**Short problem:**
Render every line of the listing below as a Markdown table with the columns Row and Line. Number the rows in order and skip any blank lines.

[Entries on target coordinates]
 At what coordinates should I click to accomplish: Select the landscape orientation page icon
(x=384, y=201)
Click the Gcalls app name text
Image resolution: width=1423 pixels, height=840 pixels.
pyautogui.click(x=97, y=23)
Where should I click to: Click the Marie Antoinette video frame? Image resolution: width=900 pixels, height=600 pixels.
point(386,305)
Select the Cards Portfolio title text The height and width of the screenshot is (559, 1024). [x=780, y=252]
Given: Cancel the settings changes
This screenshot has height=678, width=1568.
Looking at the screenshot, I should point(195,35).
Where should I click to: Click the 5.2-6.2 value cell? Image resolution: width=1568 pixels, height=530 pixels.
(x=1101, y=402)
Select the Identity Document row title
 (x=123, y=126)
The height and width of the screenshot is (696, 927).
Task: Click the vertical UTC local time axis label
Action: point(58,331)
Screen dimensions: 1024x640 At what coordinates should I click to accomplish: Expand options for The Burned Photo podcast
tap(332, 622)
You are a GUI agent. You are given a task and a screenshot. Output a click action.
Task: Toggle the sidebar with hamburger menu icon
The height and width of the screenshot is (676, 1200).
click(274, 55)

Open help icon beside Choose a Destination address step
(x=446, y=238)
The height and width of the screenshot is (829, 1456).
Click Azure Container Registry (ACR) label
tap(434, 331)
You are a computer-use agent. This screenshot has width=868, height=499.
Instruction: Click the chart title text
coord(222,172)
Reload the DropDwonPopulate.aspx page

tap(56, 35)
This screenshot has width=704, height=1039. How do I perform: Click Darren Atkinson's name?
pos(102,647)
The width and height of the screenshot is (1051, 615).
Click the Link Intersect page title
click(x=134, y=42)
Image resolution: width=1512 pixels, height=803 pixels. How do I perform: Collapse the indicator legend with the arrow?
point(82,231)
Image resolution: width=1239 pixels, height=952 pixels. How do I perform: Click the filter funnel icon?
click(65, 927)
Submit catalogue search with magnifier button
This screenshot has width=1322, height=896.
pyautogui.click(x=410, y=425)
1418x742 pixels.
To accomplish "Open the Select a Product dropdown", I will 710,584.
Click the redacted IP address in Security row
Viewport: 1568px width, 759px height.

**Result of this task:**
| Row | Line |
|---|---|
| 1 |  At what coordinates should I click to accomplish: Select the landscape orientation page icon |
| 2 | (x=384, y=201) |
| 3 | Click the Gcalls app name text |
| 4 | Image resolution: width=1423 pixels, height=840 pixels. |
| 5 | pyautogui.click(x=97, y=23) |
| 6 | Where should I click to: Click the Marie Antoinette video frame? Image resolution: width=900 pixels, height=600 pixels. |
| 7 | point(386,305) |
| 8 | Select the Cards Portfolio title text The height and width of the screenshot is (559, 1024). [x=780, y=252] |
| 9 | Given: Cancel the settings changes |
| 10 | This screenshot has height=678, width=1568. |
| 11 | Looking at the screenshot, I should point(195,35). |
| 12 | Where should I click to: Click the 5.2-6.2 value cell? Image resolution: width=1568 pixels, height=530 pixels. |
| 13 | (x=1101, y=402) |
| 14 | Select the Identity Document row title |
| 15 |  (x=123, y=126) |
| 16 | The height and width of the screenshot is (696, 927). |
| 17 | Task: Click the vertical UTC local time axis label |
| 18 | Action: point(58,331) |
| 19 | Screen dimensions: 1024x640 At what coordinates should I click to accomplish: Expand options for The Burned Photo podcast |
| 20 | tap(332, 622) |
| 21 | You are a GUI agent. You are given a task and a screenshot. Output a click action. |
| 22 | Task: Toggle the sidebar with hamburger menu icon |
| 23 | The height and width of the screenshot is (676, 1200). |
| 24 | click(274, 55) |
| 25 | Open help icon beside Choose a Destination address step |
| 26 | (x=446, y=238) |
| 27 | The height and width of the screenshot is (829, 1456). |
| 28 | Click Azure Container Registry (ACR) label |
| 29 | tap(434, 331) |
| 30 | You are a computer-use agent. This screenshot has width=868, height=499. |
| 31 | Instruction: Click the chart title text |
| 32 | coord(222,172) |
| 33 | Reload the DropDwonPopulate.aspx page |
| 34 | tap(56, 35) |
| 35 | This screenshot has width=704, height=1039. How do I perform: Click Darren Atkinson's name? |
| 36 | pos(102,647) |
| 37 | The width and height of the screenshot is (1051, 615). |
| 38 | Click the Link Intersect page title |
| 39 | click(x=134, y=42) |
| 40 | Image resolution: width=1512 pixels, height=803 pixels. How do I perform: Collapse the indicator legend with the arrow? |
| 41 | point(82,231) |
| 42 | Image resolution: width=1239 pixels, height=952 pixels. How do I perform: Click the filter funnel icon? |
| 43 | click(65, 927) |
| 44 | Submit catalogue search with magnifier button |
| 45 | This screenshot has width=1322, height=896. |
| 46 | pyautogui.click(x=410, y=425) |
| 47 | 1418x742 pixels. |
| 48 | To accomplish "Open the Select a Product dropdown", I will 710,584. |
| 49 | Click the redacted IP address in Security row |
| 50 | Viewport: 1568px width, 759px height. |